• **Exercise directions**
Scan the entries below. Report each line where the string "Given" occurs.

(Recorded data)
━━━━━━━━━━
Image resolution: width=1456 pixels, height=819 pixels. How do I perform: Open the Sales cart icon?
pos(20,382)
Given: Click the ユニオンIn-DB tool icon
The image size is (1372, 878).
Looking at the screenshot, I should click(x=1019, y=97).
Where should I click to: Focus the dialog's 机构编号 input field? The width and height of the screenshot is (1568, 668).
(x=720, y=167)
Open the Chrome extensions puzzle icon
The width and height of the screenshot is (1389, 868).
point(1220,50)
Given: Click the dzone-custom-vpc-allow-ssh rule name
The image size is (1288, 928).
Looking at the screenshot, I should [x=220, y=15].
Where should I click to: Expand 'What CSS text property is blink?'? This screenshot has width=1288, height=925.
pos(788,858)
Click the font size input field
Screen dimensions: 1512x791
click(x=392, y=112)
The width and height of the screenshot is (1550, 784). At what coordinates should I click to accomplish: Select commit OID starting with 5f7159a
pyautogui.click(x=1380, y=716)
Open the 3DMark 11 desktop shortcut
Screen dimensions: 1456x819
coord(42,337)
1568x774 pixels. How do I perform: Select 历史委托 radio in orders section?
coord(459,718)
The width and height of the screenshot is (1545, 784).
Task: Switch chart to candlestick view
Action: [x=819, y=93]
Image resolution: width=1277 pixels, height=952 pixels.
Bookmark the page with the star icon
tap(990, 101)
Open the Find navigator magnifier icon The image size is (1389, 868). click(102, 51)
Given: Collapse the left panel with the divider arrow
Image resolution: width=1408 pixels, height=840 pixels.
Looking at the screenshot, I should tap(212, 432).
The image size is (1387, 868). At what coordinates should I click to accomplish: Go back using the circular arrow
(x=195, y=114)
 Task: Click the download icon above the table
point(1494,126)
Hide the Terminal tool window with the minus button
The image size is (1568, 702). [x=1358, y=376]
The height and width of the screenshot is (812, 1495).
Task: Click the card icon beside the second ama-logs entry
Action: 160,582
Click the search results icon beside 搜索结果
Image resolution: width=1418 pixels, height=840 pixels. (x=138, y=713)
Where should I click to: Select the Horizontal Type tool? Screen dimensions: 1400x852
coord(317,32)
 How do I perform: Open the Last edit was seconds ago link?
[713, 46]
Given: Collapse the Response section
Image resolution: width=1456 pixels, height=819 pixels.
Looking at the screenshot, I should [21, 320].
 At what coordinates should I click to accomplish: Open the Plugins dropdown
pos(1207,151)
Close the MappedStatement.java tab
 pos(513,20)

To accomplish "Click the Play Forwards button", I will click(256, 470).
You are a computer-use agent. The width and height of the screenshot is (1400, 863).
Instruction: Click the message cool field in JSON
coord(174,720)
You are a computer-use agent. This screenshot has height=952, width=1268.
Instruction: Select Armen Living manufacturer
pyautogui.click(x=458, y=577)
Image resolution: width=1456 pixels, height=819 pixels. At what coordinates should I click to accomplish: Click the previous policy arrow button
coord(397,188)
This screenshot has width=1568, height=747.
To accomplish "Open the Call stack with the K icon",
━━━━━━━━━━
• **Exercise output**
Given: Click the ユニオンIn-DB tool icon
Given: Click the dzone-custom-vpc-allow-ssh rule name
Given: Collapse the left panel with the divider arrow
Given: Collapse the Response section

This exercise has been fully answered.